- **WHAT NEEDS TO BE DONE**
Copy out the entries from the line with "This screenshot has height=924, width=1232." to the line with "pos(340,456)", including both of those lines, and nothing else.

- **INFORMATION SHOWN**
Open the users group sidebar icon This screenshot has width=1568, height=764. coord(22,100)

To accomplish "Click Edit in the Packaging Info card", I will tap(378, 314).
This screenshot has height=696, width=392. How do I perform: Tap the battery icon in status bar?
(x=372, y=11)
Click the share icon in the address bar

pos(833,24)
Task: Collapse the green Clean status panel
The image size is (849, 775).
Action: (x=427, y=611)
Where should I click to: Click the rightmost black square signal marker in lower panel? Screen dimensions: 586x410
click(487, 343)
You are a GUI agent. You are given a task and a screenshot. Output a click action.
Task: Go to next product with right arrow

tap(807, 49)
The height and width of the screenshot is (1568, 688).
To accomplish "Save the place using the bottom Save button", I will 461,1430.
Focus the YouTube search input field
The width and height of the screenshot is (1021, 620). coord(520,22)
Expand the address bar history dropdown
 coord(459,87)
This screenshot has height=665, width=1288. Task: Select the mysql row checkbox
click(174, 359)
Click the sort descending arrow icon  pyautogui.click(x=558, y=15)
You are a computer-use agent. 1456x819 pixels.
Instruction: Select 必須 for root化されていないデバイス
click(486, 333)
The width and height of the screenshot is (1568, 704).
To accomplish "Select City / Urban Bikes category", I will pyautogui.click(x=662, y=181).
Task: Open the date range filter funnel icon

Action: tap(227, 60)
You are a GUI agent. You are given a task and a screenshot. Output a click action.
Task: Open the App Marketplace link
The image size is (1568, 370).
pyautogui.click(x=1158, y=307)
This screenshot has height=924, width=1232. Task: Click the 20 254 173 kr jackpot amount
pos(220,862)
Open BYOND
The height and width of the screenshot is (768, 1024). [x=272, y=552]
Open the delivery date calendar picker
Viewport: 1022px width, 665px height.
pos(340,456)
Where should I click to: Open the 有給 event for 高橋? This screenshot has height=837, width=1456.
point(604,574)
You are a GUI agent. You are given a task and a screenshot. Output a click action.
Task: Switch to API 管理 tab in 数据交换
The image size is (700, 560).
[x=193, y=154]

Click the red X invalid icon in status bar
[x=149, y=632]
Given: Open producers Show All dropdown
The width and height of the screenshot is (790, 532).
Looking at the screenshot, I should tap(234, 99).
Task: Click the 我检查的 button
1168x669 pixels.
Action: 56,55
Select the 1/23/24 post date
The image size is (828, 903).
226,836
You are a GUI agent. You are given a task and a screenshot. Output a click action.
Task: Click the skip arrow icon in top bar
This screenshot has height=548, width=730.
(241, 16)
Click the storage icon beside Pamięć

- **THE SOLUTION**
This screenshot has height=924, width=1232. Task: Click the 20 254 173 kr jackpot amount
pos(220,862)
Open BYOND
The height and width of the screenshot is (768, 1024). [x=272, y=552]
Open the delivery date calendar picker
Viewport: 1022px width, 665px height.
pos(340,456)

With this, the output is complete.